7. A medico-surgical tube according to Claim 6, characterised in that the or each

resilient strip (22, 122, 221, 321) is of metal.

8. A medico-surgical tube according to Claim 6 or 7, characterised in that the or each strip (22, 122, 221, 321) is of a shape memory effect material.

9. A medico-surgical tube according to any one of Claims 1 to 4, characterised in that the first part (20) is of a resilient foam material.

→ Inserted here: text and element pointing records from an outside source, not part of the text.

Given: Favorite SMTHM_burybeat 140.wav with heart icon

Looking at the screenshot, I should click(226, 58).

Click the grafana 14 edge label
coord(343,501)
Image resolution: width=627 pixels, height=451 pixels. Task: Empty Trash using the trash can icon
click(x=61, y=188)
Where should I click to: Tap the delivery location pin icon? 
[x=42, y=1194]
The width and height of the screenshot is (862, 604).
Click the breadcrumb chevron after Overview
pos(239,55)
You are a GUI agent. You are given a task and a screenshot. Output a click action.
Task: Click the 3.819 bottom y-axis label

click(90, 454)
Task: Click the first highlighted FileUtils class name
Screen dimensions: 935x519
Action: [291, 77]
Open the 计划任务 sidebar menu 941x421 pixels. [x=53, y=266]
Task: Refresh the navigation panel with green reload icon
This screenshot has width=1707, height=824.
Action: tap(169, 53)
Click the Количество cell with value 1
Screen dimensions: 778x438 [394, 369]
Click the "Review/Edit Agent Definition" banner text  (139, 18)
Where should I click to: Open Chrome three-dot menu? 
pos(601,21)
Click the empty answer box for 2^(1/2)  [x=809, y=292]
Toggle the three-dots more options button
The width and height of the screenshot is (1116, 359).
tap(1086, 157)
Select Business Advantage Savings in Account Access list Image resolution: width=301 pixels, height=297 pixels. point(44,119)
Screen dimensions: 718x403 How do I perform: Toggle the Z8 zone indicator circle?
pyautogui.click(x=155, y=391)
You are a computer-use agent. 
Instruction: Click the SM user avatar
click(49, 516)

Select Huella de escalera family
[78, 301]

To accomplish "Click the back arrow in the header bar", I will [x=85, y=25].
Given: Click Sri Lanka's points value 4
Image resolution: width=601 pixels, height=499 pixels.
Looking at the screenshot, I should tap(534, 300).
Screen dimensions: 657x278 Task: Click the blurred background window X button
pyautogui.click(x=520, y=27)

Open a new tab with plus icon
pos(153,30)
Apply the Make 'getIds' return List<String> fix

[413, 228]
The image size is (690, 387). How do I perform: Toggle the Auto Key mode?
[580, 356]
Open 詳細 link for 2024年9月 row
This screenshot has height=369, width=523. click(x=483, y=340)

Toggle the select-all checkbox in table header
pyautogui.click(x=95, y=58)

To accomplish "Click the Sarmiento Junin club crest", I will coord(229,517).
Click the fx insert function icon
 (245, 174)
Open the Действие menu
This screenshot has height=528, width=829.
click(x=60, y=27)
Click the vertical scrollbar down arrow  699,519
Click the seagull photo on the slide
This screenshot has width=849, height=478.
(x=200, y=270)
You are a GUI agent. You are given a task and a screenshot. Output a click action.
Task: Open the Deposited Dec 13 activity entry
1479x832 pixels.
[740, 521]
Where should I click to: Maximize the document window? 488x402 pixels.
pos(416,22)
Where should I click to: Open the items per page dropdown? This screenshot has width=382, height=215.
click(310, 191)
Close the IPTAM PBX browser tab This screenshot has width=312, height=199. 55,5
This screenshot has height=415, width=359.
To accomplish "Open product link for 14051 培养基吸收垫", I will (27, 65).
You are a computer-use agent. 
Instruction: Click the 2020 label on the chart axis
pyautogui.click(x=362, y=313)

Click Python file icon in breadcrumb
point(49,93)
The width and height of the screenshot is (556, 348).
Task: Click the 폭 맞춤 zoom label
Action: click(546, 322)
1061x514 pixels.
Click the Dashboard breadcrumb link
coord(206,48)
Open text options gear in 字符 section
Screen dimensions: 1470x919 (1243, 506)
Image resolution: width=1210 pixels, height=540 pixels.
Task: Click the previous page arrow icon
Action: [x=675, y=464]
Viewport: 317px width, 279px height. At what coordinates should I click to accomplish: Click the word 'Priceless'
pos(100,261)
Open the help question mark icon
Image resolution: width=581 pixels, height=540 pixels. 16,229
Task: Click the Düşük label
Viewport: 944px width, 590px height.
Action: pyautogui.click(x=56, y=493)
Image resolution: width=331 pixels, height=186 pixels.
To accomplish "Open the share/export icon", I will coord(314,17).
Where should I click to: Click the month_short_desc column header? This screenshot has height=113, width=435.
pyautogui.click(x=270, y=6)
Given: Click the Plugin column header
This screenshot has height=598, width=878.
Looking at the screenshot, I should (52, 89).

10. Medico-surgical apparatus including an outer tube (400) and an inner tube (401), characterised in that the inner tube (401) has a patient end (407) adapted for insertion within a body space and a sealing arrangement (408) on the outside of the inner tube towards its patient end adapted to provide a seal between the outside of the inner tube and the inside of the body space, that the sealing arrangement (408) has a naturally expanded state where it seals with a surface of the body space, that the inner tube (401) and the outer tube (400) are slidable lengthwise relative to one another such that the sealing arrangement (408) is constrained in a contracted state during passage along the outer tube, and that the inner tube (401) is longer than the outer tube (400) so that its patient end (407) and the sealing arrangement (408) can locate beyond the patient end of the outer tube to allow the sealing means to expand into sealing contact with the body space.

11. Medico-surgical apparatus according to Claim 10, characterised in that the outer tube (400) is shorter than the inner tube (401).

12. Medico-surgical apparatus according to Claim 10 or 11 , characterised in that the sealing arrangement (408) is self-expanding.

13. Medico-surgical apparatus according to any one of Claims 10 to 12, characterised in that the apparatus (400, 401) is a tracheal tube.